◆ TEXT SECTION:
■ ■ ■

In a message to the Slovak people written in the palace book of honor, Francis wrote that he came as a pilgrim to Bratislava and was praying that the country may be a “message of fraternity and peace in the heart of Europe.”

After a rigorous day in Budapest on Sunday, Francis, 84, spends Monday in Bratislava where the highlight of his visit is an afternoon encounter at the capital’s Holocaust memorial, built on the site of a synagogue destroyed by the communist regime in the 1960s.

He goes into the event having called on Sunday for Christians and Jews to work together to stop the rise of antisemitism in Europe, saying it was a “fuse which must not be allowed to burn.”

Slovakia declared its independence from Czechoslovakia on March 14, 1939 and became a Nazi puppet state with a politician and Roman Catholic priest Jozef Tiso becoming the country’s president.

Under his rule, the country adopted strict anti-Jewish laws and deported some 75,000 Jews to Nazi death camps where some 68,000 perished. Tiso was sentenced to death and hanged in 1947.

■ ■ ■

◆ OBJECTIVE:
Answer these about the text on Francis's visit to Slovakia:
(a) On what site was Bratislava's Holocaust memorial built?
(b) On what date did Slovakia declare its independence from Czechoslovakia?
(c) About how many Jews did Slovakia deport to Nazi death camps under Tiso's rule?
The material that comes next is separate from the text on Francis's visit to Slovakia.

◆ SUPPLIED ENTRIES:

■ ■ ■

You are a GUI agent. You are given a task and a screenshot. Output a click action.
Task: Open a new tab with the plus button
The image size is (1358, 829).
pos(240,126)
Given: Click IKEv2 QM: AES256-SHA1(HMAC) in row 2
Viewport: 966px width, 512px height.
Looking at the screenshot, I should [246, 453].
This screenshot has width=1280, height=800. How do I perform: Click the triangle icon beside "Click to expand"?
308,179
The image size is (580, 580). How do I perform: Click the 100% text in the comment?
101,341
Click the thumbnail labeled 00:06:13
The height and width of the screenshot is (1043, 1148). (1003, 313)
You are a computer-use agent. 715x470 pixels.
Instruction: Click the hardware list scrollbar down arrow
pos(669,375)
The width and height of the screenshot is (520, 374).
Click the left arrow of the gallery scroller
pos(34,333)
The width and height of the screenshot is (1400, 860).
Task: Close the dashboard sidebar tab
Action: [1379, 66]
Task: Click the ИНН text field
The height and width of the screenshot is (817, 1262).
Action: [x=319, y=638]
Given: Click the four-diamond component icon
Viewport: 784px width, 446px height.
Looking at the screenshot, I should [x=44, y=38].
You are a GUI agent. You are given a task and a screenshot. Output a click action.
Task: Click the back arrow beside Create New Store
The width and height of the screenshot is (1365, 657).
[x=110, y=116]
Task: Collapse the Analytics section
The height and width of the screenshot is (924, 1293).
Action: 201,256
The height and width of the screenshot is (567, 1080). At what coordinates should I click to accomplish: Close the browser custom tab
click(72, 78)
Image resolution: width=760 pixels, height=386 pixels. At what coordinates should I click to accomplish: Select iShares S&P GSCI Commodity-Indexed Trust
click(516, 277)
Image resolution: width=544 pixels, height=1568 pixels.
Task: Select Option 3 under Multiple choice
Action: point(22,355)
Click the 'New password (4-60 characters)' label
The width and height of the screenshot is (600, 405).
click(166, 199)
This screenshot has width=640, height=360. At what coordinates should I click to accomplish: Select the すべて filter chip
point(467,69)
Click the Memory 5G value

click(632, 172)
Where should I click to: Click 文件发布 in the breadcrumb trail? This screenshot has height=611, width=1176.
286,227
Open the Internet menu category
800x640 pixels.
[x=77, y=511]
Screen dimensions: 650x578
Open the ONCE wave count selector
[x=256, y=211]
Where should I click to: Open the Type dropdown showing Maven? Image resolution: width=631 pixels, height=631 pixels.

■ ■ ■

◆ OUTPUT OF THE TASK:
(a) On the site of a synagogue destroyed by the communist regime in the 1960s.
(b) March 14, 1939.
(c) About 75,000.